Бенжамен слушал, как замирает мелодия, и чувствовал, что его пробирает дрожь.
— Фу-ух. Но какая же она красивая и какая… английская.
— Ты когда-нибудь был в Норфолке?
— Нет.
— Побывай. Места там невероятные. По временам кажется, будто это край земли.
Шон уважительно подождал, когда музыка стихнет, затем поднял звукосниматель.
— Англичане очень склонны к насилию, — произнес он при этом, обращаясь наполовину к себе самому. — В нас этого не замечают, однако такие мы и есть. Потом мы раскаиваемся, отсюда и наша меланхоличность. Но прежде всего, мы делаем… то, что должны сделать.
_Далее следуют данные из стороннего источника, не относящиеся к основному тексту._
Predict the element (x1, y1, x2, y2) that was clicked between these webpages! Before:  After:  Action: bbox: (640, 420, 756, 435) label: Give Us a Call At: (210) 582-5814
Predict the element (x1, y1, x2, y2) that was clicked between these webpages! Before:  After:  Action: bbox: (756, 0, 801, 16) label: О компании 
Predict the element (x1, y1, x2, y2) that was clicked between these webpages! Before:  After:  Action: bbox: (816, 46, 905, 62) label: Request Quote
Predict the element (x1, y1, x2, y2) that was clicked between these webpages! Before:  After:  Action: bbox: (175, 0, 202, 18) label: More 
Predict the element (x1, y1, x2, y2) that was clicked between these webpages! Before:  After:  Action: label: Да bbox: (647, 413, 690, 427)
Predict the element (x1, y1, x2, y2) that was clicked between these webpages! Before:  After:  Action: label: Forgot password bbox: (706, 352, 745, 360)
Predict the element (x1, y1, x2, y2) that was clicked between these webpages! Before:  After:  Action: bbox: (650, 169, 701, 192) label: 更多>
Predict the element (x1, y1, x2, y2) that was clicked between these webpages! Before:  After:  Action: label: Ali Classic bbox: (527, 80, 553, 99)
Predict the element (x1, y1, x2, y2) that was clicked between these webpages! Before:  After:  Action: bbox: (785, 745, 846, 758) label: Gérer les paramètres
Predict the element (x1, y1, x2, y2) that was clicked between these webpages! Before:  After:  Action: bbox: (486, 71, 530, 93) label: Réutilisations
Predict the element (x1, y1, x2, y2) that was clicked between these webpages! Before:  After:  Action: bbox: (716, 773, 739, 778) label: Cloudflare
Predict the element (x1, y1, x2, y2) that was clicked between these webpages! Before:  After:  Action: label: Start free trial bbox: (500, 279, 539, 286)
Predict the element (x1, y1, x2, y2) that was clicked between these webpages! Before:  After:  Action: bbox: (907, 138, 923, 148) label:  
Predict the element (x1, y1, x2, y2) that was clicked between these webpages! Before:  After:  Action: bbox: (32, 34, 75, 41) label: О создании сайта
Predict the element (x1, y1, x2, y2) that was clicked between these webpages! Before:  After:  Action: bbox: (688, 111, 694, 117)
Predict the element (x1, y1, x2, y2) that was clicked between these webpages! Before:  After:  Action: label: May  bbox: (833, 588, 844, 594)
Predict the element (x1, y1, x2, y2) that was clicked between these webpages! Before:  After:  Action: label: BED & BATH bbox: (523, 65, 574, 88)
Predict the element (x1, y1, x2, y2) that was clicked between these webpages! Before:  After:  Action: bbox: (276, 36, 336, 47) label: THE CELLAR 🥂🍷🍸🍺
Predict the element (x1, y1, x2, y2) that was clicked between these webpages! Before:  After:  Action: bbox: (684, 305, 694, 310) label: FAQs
Несколько минут спустя, медленно шагая к остановке автобуса, Бенжамен обдумывал эти слова. Насилие и грусть… И то и другое витало в тот день в воздухе. Филип позвонил ему вечером, сообщил о результатах соревнований, и Бенжамен содрогнулся при мысли о гневе, вскипевшем в груди Калпеппера, когда Стива удостоили звания «Victor Ludorum». А сам Стив — что чувствовал он, принимая награду? Одно только торжество — или к нему примешивалась и грусть, желание целовать в эту минуту и поднимать высоко над вопящей толпой не кубок, но утраченный залог любви, которую питала к нему Валери?